(Saved entries)
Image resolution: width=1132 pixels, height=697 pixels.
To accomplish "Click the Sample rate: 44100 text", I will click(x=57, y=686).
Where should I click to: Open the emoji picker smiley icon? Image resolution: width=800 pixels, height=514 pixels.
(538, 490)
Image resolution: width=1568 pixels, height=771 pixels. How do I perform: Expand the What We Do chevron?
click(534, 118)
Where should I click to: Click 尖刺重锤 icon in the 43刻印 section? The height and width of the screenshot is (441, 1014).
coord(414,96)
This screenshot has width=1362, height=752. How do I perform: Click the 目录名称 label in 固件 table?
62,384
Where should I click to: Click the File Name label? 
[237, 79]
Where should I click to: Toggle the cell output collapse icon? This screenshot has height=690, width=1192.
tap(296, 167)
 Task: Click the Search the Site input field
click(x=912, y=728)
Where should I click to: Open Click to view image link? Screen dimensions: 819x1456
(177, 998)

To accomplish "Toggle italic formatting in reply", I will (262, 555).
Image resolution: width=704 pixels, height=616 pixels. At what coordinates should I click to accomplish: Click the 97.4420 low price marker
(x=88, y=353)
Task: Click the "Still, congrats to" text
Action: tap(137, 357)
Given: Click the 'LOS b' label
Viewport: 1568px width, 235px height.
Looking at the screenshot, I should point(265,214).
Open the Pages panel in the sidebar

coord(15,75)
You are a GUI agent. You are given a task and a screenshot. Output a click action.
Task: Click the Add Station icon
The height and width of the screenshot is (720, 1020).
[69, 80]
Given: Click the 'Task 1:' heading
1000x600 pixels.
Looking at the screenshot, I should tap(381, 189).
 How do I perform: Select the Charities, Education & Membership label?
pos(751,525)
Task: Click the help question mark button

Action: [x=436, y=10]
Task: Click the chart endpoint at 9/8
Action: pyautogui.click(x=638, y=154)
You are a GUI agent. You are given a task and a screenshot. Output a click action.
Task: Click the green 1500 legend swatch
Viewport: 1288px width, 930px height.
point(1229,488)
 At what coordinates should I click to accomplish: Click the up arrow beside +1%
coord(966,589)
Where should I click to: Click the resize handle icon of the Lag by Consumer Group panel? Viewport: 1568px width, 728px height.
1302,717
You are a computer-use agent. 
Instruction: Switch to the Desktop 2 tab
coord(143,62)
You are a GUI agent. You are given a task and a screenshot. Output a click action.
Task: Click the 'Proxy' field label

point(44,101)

**Task to complete:**
Output the data in full, exactly as it stands.

**Solution to the exercise:**
Image resolution: width=1132 pixels, height=697 pixels.
To accomplish "Click the Sample rate: 44100 text", I will click(x=57, y=686).
Where should I click to: Open the emoji picker smiley icon? Image resolution: width=800 pixels, height=514 pixels.
(538, 490)
Image resolution: width=1568 pixels, height=771 pixels. How do I perform: Expand the What We Do chevron?
click(534, 118)
Where should I click to: Click 尖刺重锤 icon in the 43刻印 section? The height and width of the screenshot is (441, 1014).
coord(414,96)
This screenshot has width=1362, height=752. How do I perform: Click the 目录名称 label in 固件 table?
62,384
Where should I click to: Click the File Name label? 
[237, 79]
Where should I click to: Toggle the cell output collapse icon? This screenshot has height=690, width=1192.
tap(296, 167)
 Task: Click the Search the Site input field
click(x=912, y=728)
Where should I click to: Open Click to view image link? Screen dimensions: 819x1456
(177, 998)

To accomplish "Toggle italic formatting in reply", I will (262, 555).
Image resolution: width=704 pixels, height=616 pixels. At what coordinates should I click to accomplish: Click the 97.4420 low price marker
(x=88, y=353)
Task: Click the "Still, congrats to" text
Action: tap(137, 357)
Given: Click the 'LOS b' label
Viewport: 1568px width, 235px height.
Looking at the screenshot, I should point(265,214).
Open the Pages panel in the sidebar

coord(15,75)
You are a GUI agent. You are given a task and a screenshot. Output a click action.
Task: Click the Add Station icon
The height and width of the screenshot is (720, 1020).
[69, 80]
Given: Click the 'Task 1:' heading
1000x600 pixels.
Looking at the screenshot, I should tap(381, 189).
 How do I perform: Select the Charities, Education & Membership label?
pos(751,525)
Task: Click the help question mark button

Action: [x=436, y=10]
Task: Click the chart endpoint at 9/8
Action: pyautogui.click(x=638, y=154)
You are a GUI agent. You are given a task and a screenshot. Output a click action.
Task: Click the green 1500 legend swatch
Viewport: 1288px width, 930px height.
point(1229,488)
 At what coordinates should I click to accomplish: Click the up arrow beside +1%
coord(966,589)
Where should I click to: Click the resize handle icon of the Lag by Consumer Group panel? Viewport: 1568px width, 728px height.
1302,717
You are a computer-use agent. 
Instruction: Switch to the Desktop 2 tab
coord(143,62)
You are a GUI agent. You are given a task and a screenshot. Output a click action.
Task: Click the 'Proxy' field label

point(44,101)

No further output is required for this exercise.